EXERCÍCIOS:
[A] Responda às perguntas seguintes com base no excerto sobre Paco Jémez:
(i) Que equipa Paco Jémez continuou a orientar?
(ii) Segundo ele, o que a defesa deve defender?
(iii) Qual é, para ele, o pior resultado que se pode obter?
[B] Indique todas as pessoas mencionadas pelo nome no excerto sobre Paco Jémez.
[C] Prossiga o excerto sobre Paco Jémez a partir da última frase apresentada.

EXCERTO:
++++++++

6. Paco Jémez foi um dos nomes mais falados para substituir Tata Martino. A direcção do Barça acabou por escolher mal, e Paco Jémez manteve-se aos comandos do Rayo Vallecano. Esta entrevista devia ser lida por toda a gente, mas principalmente por Luis Enrique, que é quem tem a responsabilidade, pela herança que tem, pela tradição do clube e pelas características dos jogadores que possui, de fazer o que nela é ensinado. Para Jémez, ter a bola a todo o custo, arriscando se for preciso arriscar, é o que mais importa, e metê-la na frente é sempre pior do que procurar alguém perto com critério. Além disso, é o adversário que tem de se preocupar com a sua equipa, não a sua equipa com o adversário, e a defesa defende os espaços, não os adversários. Por outro lado, quando um lateral sobe, deve estar preocupado com tudo menos com o facto de ter de vir defender a seguir: a equipa encarregar-se-á de compensar essa subida colectivamente. Para Paco Jémez, é falso que não se possa pressionar durante 90 minutos essencialmente porque pressionar, em seu entender, é um esforço colectivo que depende mais de ajudas, coberturas e posicionamentos relativos do que com esforço muscular, agressividade perante o portador da bola e perseguições individuais. Empatar, acrescenta ainda, é o pior resultado que pode obter: prefere perder, porque, evidentemente, pode perder dois jogos em cada três e fazer os mesmos pontos que faz com três empates. Há pouca gente que pensa assim, e há pouca gente que não vai achar em quase tudo o que Paco Jémez diz um certo atrevimento. E, no entanto, diz mais coisas acertadas em meia-dúzia de respostas do que se diz em dez anos de cursos de formação de treinadores.

++++++++

DADOS BRUTOS:

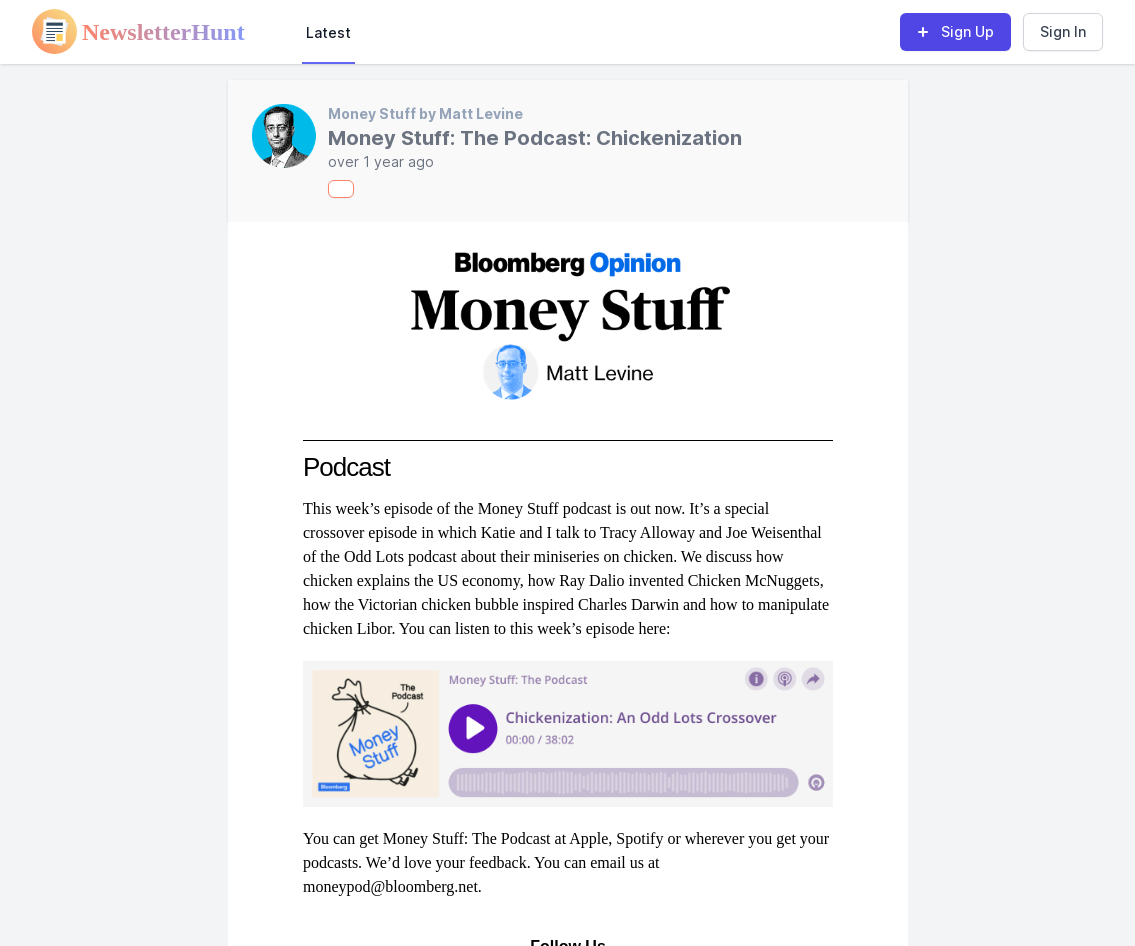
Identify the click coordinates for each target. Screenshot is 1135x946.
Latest (328, 32)
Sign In (1063, 31)
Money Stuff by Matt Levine (425, 113)
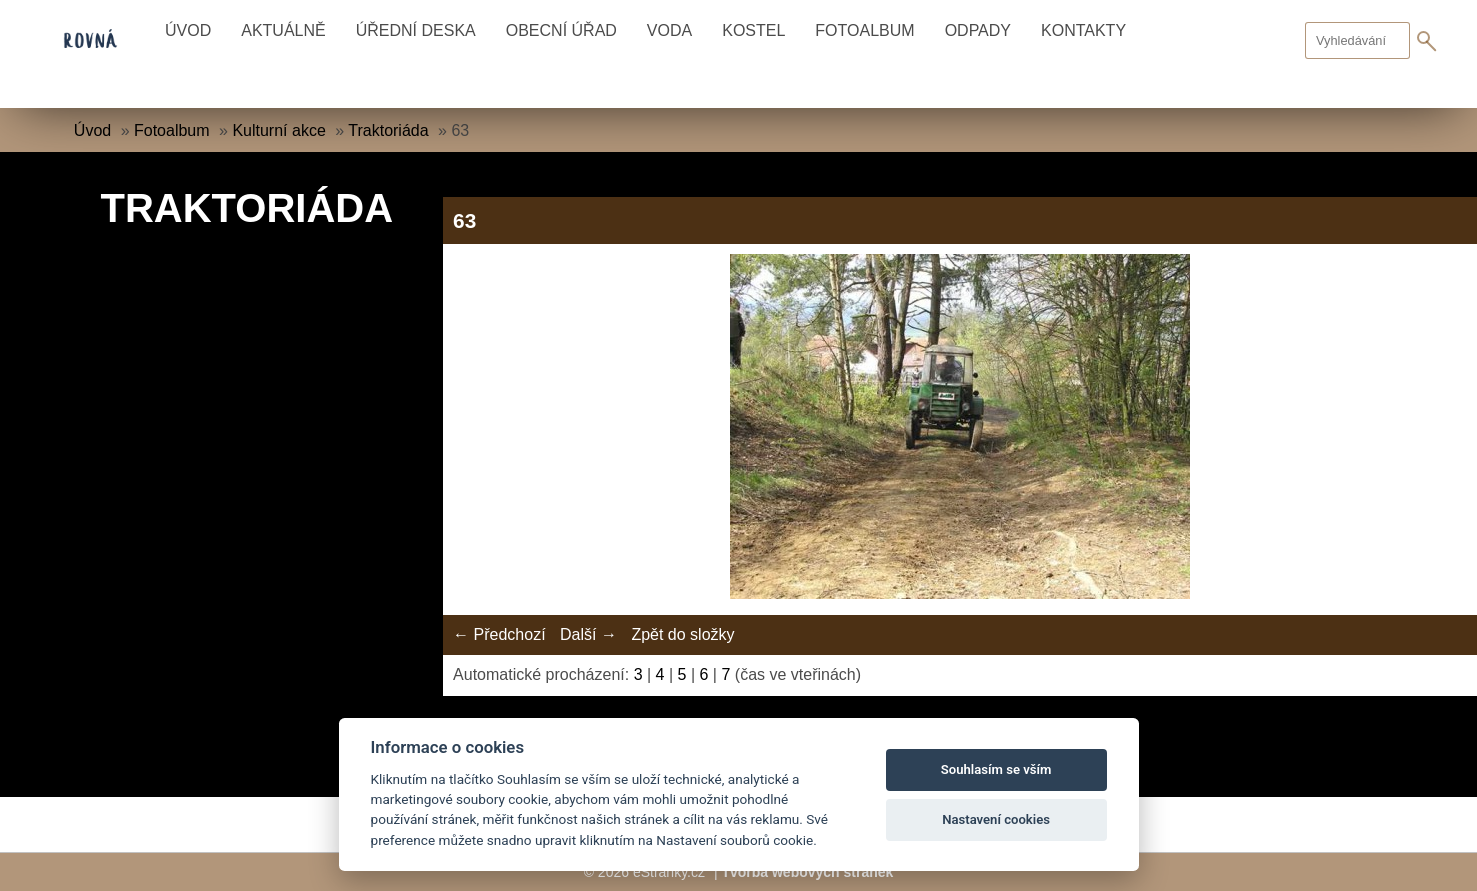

++++++++

RESPOSTAS:
[A]
(i) O Rayo Vallecano.
(ii) Os espaços, não os adversários.
(iii) O empate.

[B] Paco Jémez, Tata Martino e Luis Enrique.

[C]
7. Nuno Espírito Santo começou a sua aventura em Valência e tem sido bastante elogiado. Evidentemente, é elogiado porque tem tido bons resultados. O futebol do Valência baseia-se, porém, no erro do adversário e no contra-golpe. Tudo o que Nuno pretende é que a equipa chegue rapidamente à baliza adversária, assim que rouba a bola. Defensivamente, os comportamentos da equipa nem são maus, parecendo saber exactamente o que fazer nos momentos de pressing. Mas com bola exigia-se muito mais. E exigia-se sobretudo menos pressa. O Sevilha, o Villareal e o Rayo Vallecano, para dar exemplos de equipas com orçamentos inferiores ou muito inferiores, jogam muito mais à bola do que o Valência, e quando as coisas começarem a correr menos bem e os resultados começarem a ser menos lisonjeiros, talvez caia em desgraça com a mesma velocidade com que caiu em graça.

8. Em Inglaterra, o campeão Manchester City cometeu, a meu ver, o maior pecado que um campeão pode cometer: não ter mudado nada para a nova época. Os campeões precisam de estímulos novos para continuarem a querer ser os melhores, e uma boa maneira de criá-los seria modificar qualquer coisa, sobretudo na forma de atacar da equipa. Sem grandes reforços e sem grandes mexidas na maneira da equipa jogar, o City perderá a pouco e pouco a capacidade de continuar no topo em Inglaterra.

9. O Arsenal de Wenger continua incapaz de ser uma equipa competitiva durante toda a época. Embora o investimento comece a aproximar-se do investimento feito por alguns rivais, e embora consiga finalmente preservar os melhores jogadores de ano para ano, mantêm-se os principais problemas na equipa: as competências defensivas e as lesões. É pena, porque a equipa consegue fazer coisas que a esmagadora maioria das equipas não consegue. E é pena porque Wenger é dos treinadores mais interessantes, do ponto de vista ofensivo. Gosto do estilo, mas tenho de reconhecer que, se não caprichar mais, sobretudo na forma como a equipa defende, o estilo de Wenger não é suficiente.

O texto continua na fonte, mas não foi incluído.